§ **Supplied entries**:
- - - - - - -
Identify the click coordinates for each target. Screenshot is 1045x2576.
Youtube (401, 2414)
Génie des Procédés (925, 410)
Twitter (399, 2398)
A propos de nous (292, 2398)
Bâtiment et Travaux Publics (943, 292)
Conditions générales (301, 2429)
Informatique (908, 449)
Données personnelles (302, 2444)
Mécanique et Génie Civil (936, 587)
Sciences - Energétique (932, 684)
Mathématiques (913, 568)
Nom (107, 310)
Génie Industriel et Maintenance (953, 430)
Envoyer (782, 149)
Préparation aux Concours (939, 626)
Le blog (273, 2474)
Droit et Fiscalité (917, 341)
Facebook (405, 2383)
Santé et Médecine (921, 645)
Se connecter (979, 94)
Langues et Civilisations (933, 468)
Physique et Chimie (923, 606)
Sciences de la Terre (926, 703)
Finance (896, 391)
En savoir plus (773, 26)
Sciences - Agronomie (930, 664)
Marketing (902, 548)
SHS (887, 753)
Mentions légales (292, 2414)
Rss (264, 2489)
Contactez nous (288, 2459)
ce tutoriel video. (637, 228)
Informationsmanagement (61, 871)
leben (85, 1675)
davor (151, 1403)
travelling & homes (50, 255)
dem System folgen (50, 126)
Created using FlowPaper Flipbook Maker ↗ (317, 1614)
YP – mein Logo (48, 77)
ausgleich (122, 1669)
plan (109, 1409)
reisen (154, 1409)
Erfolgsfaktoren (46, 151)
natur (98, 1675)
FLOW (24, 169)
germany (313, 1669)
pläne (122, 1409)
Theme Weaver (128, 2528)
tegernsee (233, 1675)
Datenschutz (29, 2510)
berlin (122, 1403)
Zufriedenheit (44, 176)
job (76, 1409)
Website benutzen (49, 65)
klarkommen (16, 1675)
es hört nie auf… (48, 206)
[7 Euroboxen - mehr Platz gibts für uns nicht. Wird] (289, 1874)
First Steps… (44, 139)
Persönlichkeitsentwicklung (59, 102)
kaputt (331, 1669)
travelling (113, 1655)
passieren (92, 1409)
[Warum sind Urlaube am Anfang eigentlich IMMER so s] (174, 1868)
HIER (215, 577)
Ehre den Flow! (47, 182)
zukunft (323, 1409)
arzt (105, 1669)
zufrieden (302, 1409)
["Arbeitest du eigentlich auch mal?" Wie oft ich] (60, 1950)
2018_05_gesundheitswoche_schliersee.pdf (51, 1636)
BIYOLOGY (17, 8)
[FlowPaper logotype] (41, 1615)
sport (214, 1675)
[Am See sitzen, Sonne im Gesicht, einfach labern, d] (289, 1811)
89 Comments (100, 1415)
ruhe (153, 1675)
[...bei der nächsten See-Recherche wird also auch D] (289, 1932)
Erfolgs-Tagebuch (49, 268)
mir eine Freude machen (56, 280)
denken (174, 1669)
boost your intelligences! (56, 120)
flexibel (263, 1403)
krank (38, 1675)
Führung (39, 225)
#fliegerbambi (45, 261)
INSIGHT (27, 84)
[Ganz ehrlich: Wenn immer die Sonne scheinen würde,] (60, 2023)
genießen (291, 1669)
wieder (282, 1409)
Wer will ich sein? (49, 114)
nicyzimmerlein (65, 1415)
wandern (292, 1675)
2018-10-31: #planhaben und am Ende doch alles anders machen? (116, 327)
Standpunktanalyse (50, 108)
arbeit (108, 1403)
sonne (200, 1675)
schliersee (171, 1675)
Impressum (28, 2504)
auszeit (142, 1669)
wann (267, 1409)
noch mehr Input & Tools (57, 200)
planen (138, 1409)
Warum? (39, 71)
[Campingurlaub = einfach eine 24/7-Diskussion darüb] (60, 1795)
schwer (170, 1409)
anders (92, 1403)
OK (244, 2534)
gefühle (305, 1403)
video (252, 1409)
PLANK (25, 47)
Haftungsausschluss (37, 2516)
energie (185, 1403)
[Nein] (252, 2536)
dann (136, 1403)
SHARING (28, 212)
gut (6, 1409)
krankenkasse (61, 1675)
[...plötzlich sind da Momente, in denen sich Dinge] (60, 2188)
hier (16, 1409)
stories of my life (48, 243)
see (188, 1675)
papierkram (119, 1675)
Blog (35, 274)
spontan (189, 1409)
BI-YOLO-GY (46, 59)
- - - - - - -
§ **How to complete this task**: Return only the part of the records above that opens with the line containing "Twitter (399, 2398)" and closes with the line containing "Nom (107, 310)", ends included.

§ **Result for this task**:
Twitter (399, 2398)
A propos de nous (292, 2398)
Bâtiment et Travaux Publics (943, 292)
Conditions générales (301, 2429)
Informatique (908, 449)
Données personnelles (302, 2444)
Mécanique et Génie Civil (936, 587)
Sciences - Energétique (932, 684)
Mathématiques (913, 568)
Nom (107, 310)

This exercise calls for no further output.